Just really one question for me. I realize this might be tough just given all the volatility and the — maybe the visibility issues in funding. But are you anticipating any further recoveries in long-term care pandemic cost this year? Or is your baseline assumption for 2022 to effectively assume that the $17 million of retroactive recoveries received last year or — you should basically just strip that out.

Karen Hon

Hi, Pammi. Yes. So 2021 was an unusual year. Same was really for 2020. And I just pointed out, we received $17 million of retroactive pandemic funding relating to 2020 unfunded expenses. It is difficult to say if we would expect additional retroactive funding into 2022 because we are entering into a new funding year. However, the government has been very supportive of the sector. And so it is difficult to predict whether we would expect anything more. And to be prudent, probably not to factor any of that other than we do expect still some timing differences between our pandemic expenses versus the timing of any related pandemic funding.

Pammi Bir

Okay. And maybe just as a follow-up. The — how much is left to be recovered in terms of maybe what you’ve spent over the last couple of years. I don’t know if there’s still any catch-up funding from 2020, but what would you say the estimate of what has not been recovered?

Karen Hon

So if we look at 2021, our total unfunded pandemic expenses between retirement and long-term care is about $10 million. And 3/4 of that was in long-term care and 2 million is in retirement. And we carry, we don’t really expect much pandemic funding related to that. And if you look at the long-term care unfunded expenses of $8 million, again, it is difficult to say because we’re still going through the process.
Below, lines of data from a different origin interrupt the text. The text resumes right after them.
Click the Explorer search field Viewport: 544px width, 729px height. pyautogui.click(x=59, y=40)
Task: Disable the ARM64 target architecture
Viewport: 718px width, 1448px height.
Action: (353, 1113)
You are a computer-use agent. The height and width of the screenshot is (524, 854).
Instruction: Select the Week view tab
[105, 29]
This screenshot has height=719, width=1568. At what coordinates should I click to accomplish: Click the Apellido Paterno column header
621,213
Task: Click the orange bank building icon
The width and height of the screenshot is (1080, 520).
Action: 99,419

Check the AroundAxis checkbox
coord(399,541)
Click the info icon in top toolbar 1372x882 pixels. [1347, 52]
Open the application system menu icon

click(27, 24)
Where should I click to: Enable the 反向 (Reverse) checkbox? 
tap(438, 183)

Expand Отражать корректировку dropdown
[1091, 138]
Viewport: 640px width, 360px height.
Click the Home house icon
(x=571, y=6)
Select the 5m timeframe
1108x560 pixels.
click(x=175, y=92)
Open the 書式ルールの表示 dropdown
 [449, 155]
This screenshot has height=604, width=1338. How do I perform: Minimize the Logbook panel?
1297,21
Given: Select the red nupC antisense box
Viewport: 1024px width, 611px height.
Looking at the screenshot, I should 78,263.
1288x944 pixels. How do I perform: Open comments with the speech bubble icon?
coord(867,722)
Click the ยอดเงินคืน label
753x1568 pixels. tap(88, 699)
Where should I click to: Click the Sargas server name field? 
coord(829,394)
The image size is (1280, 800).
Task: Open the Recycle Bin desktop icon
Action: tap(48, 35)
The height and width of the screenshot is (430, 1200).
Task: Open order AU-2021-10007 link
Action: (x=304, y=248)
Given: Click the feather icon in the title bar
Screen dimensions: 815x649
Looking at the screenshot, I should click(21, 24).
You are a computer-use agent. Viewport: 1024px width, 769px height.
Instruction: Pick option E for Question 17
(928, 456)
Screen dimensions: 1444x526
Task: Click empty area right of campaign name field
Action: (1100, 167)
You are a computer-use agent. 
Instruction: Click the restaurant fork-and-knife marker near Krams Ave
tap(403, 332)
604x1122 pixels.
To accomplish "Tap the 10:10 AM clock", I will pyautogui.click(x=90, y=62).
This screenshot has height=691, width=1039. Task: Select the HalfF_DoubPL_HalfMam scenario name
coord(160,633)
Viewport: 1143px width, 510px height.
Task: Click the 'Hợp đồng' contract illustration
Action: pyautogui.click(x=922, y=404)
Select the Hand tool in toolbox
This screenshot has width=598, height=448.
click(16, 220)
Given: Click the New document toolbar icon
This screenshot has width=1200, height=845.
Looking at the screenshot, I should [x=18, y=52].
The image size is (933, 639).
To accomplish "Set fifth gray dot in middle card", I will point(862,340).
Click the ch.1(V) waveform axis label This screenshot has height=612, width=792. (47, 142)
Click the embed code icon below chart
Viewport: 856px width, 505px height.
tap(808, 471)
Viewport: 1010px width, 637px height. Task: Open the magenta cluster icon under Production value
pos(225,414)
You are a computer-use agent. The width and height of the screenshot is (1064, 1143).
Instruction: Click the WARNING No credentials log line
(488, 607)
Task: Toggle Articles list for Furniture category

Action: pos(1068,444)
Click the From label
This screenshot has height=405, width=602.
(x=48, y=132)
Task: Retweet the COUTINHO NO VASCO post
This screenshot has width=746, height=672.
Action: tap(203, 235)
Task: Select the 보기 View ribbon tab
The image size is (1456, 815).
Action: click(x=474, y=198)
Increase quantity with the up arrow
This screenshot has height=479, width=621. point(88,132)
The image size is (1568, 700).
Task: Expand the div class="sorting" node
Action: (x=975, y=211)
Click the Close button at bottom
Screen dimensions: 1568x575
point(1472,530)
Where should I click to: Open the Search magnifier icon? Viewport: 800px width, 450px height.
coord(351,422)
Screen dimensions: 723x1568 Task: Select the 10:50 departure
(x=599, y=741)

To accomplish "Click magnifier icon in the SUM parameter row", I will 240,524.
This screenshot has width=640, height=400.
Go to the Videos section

And that would be the amount of unfunded for 2021. And as we entered into Omicron that when we look at Q4, long-term care pandemic expenses versus Q3. We did see some slight moderation. However, in the second half of December, it did go up. And no, it is still early to say what those expenses would be for Q1. And however, the government has come up and announced additional funding support.

Operator

And I’m showing no further questions. So with that, I’ll turn the call back over to Mr. Jain for any further remarks.

Nitin Jain

Thank you, Andrew, and thank you, everyone, for joining our call. On behalf of our management team and our Board of Directors and to thank you for your continued support and look forward to speaking to you in the next quarter. Thank you.

Operator

Ladies and gentlemen, this concludes today’s conference call. Thank you for participating, and you may now disconnect.